Structural and functional studies of plant glucan phosphatases

Abstract

Glucan phosphatases (GPs) dephosphorylate starch to regulate degradation. Historically, GPs have been defined as proteins containing a dual specificity phosphatase (DSP) domain and a carbohydrate binding module (CBM). To date there are two published GPs: Starch‐Excess‐4 (SEX4) and Like‐SEX4‐1 (LSF1). Our lab recently determined the structure of SEX4. These data identified a previously unknown domain in the C‐terminus of GPs, the so‐called CT‐domain.
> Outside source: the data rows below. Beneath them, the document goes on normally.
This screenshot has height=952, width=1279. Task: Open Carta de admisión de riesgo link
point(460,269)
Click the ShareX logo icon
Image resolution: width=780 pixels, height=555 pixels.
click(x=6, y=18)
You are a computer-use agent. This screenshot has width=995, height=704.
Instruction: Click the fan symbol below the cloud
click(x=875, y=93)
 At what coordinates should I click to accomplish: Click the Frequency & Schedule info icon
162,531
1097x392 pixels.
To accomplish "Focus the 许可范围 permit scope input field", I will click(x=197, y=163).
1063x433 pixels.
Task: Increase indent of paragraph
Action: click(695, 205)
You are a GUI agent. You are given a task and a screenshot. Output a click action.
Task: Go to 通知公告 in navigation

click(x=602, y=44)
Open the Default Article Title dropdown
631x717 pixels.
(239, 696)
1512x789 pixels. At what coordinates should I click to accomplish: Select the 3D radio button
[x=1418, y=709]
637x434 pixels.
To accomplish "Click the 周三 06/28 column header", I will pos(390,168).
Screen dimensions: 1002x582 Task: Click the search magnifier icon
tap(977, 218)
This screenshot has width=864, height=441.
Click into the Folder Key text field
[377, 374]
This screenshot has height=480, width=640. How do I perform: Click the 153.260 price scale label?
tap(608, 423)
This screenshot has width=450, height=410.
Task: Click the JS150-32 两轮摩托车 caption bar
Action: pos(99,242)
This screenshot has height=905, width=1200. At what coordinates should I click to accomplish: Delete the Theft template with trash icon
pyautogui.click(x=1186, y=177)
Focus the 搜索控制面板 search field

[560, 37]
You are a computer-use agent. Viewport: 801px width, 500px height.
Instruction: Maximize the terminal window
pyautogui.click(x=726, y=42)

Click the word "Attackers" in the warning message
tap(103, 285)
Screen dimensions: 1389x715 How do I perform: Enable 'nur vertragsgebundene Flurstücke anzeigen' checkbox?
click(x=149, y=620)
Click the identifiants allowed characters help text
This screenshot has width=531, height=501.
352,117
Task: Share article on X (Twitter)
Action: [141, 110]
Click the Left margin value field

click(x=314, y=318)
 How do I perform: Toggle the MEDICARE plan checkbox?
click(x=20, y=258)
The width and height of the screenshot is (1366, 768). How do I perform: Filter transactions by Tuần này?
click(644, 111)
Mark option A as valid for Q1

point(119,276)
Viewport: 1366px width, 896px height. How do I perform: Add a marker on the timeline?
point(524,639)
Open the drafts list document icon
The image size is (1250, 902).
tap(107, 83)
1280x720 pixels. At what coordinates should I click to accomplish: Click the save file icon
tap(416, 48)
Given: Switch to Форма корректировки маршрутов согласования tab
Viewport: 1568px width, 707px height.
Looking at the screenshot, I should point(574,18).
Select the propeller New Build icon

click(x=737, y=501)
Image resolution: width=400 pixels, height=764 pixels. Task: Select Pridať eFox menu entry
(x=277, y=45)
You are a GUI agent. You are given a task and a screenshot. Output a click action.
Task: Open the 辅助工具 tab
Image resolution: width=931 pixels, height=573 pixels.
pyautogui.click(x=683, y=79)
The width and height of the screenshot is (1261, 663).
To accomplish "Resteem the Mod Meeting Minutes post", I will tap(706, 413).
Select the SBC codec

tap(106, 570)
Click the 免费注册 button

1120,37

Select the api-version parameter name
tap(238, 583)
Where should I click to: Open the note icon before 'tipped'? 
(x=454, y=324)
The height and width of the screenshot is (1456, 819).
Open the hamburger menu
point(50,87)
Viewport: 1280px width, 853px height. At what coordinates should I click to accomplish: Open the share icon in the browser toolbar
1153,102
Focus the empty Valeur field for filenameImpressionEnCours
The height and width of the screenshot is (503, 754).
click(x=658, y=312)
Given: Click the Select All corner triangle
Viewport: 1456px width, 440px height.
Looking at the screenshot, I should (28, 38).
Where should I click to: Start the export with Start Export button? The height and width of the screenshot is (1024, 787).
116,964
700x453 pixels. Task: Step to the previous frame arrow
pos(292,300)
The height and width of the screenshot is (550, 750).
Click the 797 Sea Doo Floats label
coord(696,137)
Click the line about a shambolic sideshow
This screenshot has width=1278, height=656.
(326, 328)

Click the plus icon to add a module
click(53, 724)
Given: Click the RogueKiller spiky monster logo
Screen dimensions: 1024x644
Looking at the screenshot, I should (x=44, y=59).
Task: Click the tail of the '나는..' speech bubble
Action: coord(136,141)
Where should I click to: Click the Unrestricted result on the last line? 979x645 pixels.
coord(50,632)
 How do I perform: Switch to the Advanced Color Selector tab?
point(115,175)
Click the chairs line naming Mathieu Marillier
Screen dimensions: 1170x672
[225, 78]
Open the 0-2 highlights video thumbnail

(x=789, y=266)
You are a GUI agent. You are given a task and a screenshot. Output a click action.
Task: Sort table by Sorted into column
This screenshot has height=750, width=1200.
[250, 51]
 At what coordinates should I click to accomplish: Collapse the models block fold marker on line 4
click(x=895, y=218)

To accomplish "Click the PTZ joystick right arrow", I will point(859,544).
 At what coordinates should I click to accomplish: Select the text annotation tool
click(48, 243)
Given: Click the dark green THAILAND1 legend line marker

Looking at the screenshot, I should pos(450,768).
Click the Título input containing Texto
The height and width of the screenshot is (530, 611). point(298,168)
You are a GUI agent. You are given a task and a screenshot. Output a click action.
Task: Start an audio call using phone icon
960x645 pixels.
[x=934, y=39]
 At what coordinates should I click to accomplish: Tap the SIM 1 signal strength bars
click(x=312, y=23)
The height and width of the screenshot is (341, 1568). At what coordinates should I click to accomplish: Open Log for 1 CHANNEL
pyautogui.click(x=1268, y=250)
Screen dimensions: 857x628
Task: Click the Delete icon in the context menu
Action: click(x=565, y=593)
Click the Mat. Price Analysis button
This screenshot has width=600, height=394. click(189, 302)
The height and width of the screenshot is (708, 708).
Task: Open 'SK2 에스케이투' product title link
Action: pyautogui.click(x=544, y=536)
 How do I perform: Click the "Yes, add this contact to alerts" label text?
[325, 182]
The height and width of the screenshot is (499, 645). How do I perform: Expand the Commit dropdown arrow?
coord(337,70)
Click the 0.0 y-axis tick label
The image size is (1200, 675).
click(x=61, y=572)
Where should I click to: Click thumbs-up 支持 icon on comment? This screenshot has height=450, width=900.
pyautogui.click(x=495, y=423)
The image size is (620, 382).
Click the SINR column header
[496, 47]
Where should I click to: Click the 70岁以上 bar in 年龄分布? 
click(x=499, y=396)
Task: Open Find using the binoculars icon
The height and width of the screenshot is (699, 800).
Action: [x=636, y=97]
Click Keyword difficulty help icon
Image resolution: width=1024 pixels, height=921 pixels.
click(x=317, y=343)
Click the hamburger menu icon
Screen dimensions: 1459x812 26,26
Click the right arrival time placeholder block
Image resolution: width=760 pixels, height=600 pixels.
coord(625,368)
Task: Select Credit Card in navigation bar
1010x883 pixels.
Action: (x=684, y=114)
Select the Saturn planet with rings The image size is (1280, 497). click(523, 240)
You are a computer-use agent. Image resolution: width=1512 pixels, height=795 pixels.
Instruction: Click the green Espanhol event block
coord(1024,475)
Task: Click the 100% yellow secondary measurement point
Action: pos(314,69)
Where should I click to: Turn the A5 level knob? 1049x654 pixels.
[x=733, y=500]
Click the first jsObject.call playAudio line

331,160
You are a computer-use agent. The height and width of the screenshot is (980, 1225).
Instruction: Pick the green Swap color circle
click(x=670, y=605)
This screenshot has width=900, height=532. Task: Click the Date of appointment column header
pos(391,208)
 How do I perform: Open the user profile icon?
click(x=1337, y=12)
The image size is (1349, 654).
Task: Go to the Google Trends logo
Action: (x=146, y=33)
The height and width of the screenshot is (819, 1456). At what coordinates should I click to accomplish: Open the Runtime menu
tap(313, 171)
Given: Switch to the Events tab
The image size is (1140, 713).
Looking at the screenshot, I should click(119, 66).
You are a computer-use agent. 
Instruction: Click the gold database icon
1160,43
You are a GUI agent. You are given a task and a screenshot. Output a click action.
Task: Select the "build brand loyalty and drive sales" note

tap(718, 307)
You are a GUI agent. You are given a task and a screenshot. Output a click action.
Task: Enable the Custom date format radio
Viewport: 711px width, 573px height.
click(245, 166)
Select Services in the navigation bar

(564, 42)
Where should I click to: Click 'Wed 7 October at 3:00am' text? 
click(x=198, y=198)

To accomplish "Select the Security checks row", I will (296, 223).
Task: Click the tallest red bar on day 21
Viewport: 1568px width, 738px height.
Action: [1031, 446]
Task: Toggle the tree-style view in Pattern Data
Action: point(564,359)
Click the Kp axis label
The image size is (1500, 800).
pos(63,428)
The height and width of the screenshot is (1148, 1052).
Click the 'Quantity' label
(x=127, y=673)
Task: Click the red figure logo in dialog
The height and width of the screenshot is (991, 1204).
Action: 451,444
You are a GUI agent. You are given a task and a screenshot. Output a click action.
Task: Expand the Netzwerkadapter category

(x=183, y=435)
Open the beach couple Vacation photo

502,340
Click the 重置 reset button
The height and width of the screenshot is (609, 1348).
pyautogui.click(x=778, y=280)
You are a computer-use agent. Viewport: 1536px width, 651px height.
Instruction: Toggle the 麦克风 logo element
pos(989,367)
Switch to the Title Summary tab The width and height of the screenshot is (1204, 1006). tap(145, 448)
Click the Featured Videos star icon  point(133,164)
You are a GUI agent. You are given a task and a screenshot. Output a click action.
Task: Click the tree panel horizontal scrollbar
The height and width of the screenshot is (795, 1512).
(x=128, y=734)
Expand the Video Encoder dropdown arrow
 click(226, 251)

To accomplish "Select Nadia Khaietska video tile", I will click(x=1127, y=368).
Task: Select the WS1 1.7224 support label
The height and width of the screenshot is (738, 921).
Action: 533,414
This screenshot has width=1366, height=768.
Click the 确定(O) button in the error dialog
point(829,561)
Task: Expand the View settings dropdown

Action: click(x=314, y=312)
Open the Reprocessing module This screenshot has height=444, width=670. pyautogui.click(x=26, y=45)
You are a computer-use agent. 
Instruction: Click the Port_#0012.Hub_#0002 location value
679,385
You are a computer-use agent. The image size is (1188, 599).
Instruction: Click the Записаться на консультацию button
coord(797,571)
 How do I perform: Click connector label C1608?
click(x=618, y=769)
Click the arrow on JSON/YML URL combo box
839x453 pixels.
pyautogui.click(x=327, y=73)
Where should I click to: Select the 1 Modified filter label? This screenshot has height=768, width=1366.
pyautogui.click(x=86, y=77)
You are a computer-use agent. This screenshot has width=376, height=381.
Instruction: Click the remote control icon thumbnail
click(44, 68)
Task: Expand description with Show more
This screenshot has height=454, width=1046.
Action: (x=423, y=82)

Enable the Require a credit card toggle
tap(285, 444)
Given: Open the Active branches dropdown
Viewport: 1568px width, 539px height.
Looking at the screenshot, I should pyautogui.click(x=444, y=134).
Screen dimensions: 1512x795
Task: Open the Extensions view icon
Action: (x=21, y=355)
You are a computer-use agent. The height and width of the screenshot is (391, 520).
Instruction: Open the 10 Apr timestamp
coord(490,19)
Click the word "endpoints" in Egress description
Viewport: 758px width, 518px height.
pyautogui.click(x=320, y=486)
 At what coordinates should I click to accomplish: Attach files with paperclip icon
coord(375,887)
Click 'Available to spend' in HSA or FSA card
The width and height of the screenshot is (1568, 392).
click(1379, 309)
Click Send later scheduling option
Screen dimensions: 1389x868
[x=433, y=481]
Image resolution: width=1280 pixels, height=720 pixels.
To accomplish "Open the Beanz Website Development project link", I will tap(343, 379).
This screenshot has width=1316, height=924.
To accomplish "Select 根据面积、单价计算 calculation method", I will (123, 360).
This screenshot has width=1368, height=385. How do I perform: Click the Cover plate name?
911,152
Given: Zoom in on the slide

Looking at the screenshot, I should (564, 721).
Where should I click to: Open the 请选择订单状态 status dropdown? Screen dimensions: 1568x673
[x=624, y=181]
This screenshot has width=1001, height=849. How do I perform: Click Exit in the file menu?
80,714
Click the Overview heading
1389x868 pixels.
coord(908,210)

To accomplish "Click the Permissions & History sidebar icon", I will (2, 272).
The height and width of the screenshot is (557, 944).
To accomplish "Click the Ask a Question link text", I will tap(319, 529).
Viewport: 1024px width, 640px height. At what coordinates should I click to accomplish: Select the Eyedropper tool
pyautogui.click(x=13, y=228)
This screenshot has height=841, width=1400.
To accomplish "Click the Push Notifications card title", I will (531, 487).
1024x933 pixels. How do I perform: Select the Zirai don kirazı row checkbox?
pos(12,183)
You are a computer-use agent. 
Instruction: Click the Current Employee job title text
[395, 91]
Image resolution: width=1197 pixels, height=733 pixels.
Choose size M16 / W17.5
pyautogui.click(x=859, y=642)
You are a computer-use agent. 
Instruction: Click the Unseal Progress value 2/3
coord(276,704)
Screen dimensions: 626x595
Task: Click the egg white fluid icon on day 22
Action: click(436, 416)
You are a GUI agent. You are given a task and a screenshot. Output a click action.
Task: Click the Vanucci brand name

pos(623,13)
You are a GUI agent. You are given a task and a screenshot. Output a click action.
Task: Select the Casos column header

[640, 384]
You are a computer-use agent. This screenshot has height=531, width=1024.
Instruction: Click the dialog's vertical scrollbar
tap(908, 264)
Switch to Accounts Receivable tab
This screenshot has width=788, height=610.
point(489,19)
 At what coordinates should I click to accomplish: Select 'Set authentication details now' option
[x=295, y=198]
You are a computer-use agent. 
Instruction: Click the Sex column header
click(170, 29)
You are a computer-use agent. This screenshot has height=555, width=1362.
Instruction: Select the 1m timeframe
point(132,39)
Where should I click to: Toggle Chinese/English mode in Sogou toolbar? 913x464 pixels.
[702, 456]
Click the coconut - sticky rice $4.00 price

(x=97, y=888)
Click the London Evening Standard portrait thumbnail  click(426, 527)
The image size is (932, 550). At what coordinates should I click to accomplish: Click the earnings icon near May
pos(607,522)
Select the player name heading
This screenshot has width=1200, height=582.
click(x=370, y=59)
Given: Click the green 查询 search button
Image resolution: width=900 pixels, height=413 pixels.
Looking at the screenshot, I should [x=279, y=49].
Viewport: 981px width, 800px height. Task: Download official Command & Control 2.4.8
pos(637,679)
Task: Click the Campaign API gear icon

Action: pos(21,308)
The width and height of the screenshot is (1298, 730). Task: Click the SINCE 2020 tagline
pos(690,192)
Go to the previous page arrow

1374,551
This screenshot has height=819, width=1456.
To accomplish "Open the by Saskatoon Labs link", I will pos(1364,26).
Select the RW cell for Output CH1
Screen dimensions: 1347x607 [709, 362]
The discovery of this domain allowed us to identify a third member of the GP family, LSF2. LSF2 contains both a DSP and CT domain, but lacks a CBM. We cloned LSF2, purified recombinant protein, and demonstrated that it has glucan phosphatase activity even though it lacks a CBM. Furthermore, SEX4 and LSF2 possess different specificities: SEX4 dephosphorylates starch preferentially at the C6 position of glucose, while LSF2 acts on the C3 position. The function of LSF1 is still unknown as it lacks phosphatase activity thus far. We are performing crystallization screenings on LSF1 and LSF2 to obtain their structures, and we are using molecular modeling of LSF1 and LSF2 to determine key residues involved in glucan binding. In addition, we aligned the known orthologs of each gene and mapped the degree of conservation on the structures to infer critical regions for GP activity. Cumulatively, these results allow us to determine the molecular mechanism of this class of enzymes.Supported by NIH grants R00NS061803, P20RR020171, and R01NS070899, and University of Kentucky College of Medicine startup funds to M.S.G.